Fortunately for him, as you paddle into the pristine waters, understanding this isn’t all that hard. There’s an hour or so in the late afternoon when the sun turns the lagoon’s waters to the exact same shade of pale, glimmering turquoise as the sky above. The horizon vanishes, and Tinakkara, Bangaram’s twin island across the lagoon, appears to hang suspended. There’s no sound but the rustle of palms, and the world beyond seems impossibly far away.
A spit of shallow water curls and twists deep into the centre of the lagoon, so you can bob in warm, shallow water, midway between the islands. At night, thousands of phosphorescent plankton are washed onto the beach, glimmering under feet during your night-time strolls. If you are looking for a genuine sand and coral version of the idealised desert island, it doesn’t get much closer than Bangaram. You don’t have to amble very far along the beach to feel you have it to yourself: there were only 30 guests on the island when I was there three months ago; there are 60 at peak season. The only other people are the staff, a few of their wives and children, and the occasional villager from Agatti, over to tend to the coconut groves. Staff manage to be both attentive and unobtrusive: you never feel watched, but rooms are always tidied and refreshed minutes after you leave for a swim or meal.

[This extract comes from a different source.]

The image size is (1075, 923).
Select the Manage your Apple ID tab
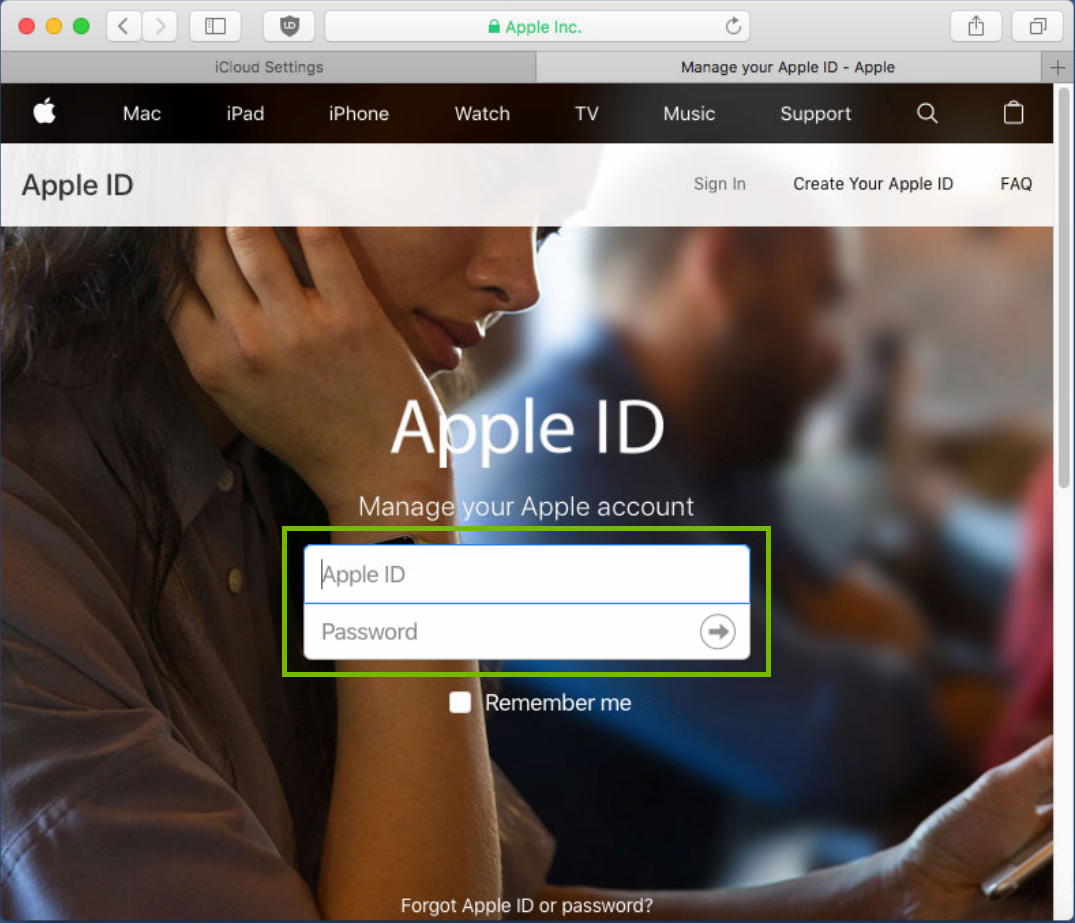[x=787, y=67]
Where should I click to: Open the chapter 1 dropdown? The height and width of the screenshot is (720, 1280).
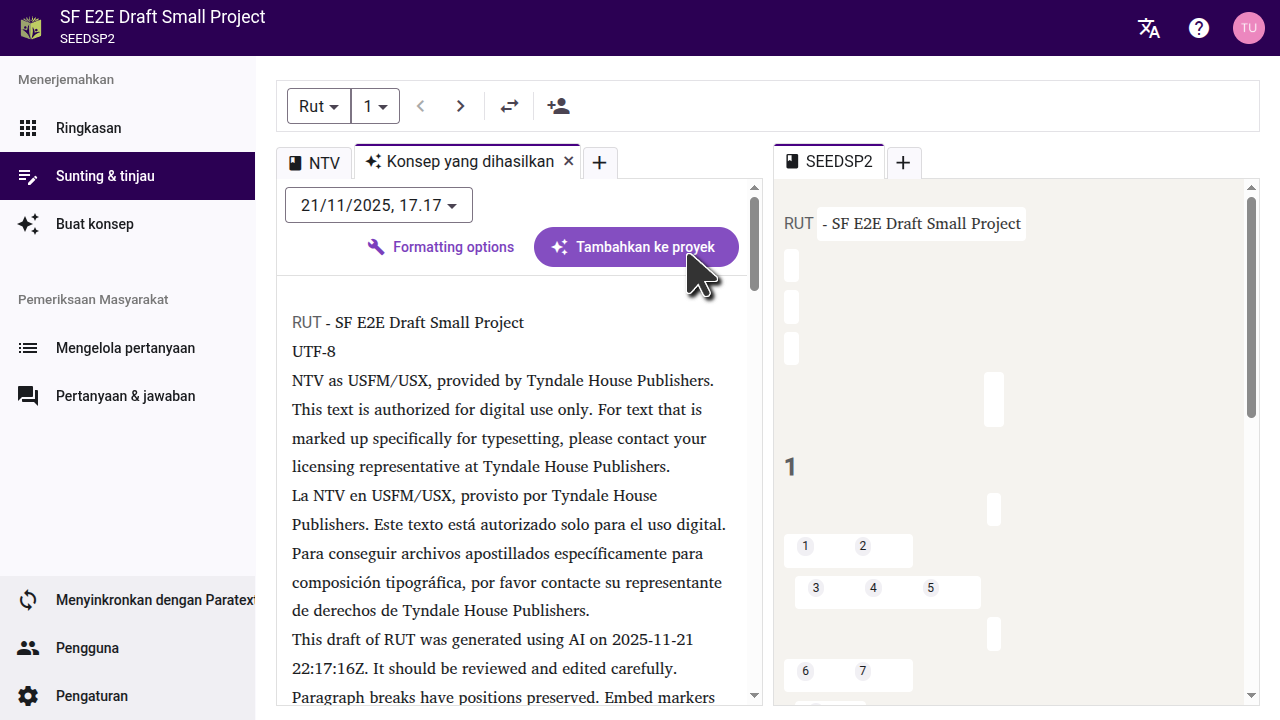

To be fair, CGH Earth, the hotel group that runs Bangaram and a handful of boutique resorts in mainland Kerala, has little competition. All but five of the 36 Lakshadweep islands are off limits to tourists (several private island resorts are reserved for Indian government officials). Only three islands are open to foreigners and the resorts on the other two – the Agatti Beach Resort and the Kadmat Island Beach Resort – are still government-run and even less luxurious than Bangaram. The islands are inhabited, though, so they are perhaps a better option for those who want more of a taste of the unique Muslim, matrilineal island culture.
It’s been mooted that the Indian billionaire Vijay Mallya has been trying to build a new resort on Tinakkara. But although he leased the land back in the 1990s, the project has been locked up in a court case ever since, so CGH Earth, which runs Bangaram, can for now afford to keep things simple and still attract high-end guests.
Part of the reason the resort is so little-known is that the Kerala-based boutique hotel group doesn’t make much of an effort to advertise itself. The Russian billionaire Roman Abramovich and Richard Gere are some of those who have visited over the past decade. Abramovich came in 2007 and Lara Dutta, the former Miss Universe and Bollywood actress, was here in 2008.
This Christmas, Sonia Gandhi, the head of India’s ruling Congress Party, stayed with her mother and two children. She normally brings a retinue of plain-clothes body guards, but is otherwise surprisingly low-key, says one regular, mixing with other guests and sometimes sharing the evening buffet on the beach.
Mr Shenoi estimates that around 15 to 20 guests at any one time are here on honeymoon. The shock the first few honeymoon batches caused Lakshadweep’s conservative inhabitants, the government claims, is the reason it has kept so many of the islands closed.
But a growing number also now come for the diving. “In the Maldives, you have such a lot of divers, and so many diving centres,” complains Tobias from Switzerland, who’s come to dive with his girlfriend Sara. “There’s no reef where you can be alone any more.” On Bangaram, serious divers can be sure that the reef will only be visited by one dive boat: the resort’s.
In all other respects, the reef is more or less identical to what you’ll find in the Maldives. The Lakshadweep islands, the Maldives and the Chagos islands are all geographically part of the same archipelago, called Lakshadweepa, or the “hundred thousand islands” in Sanskrit texts.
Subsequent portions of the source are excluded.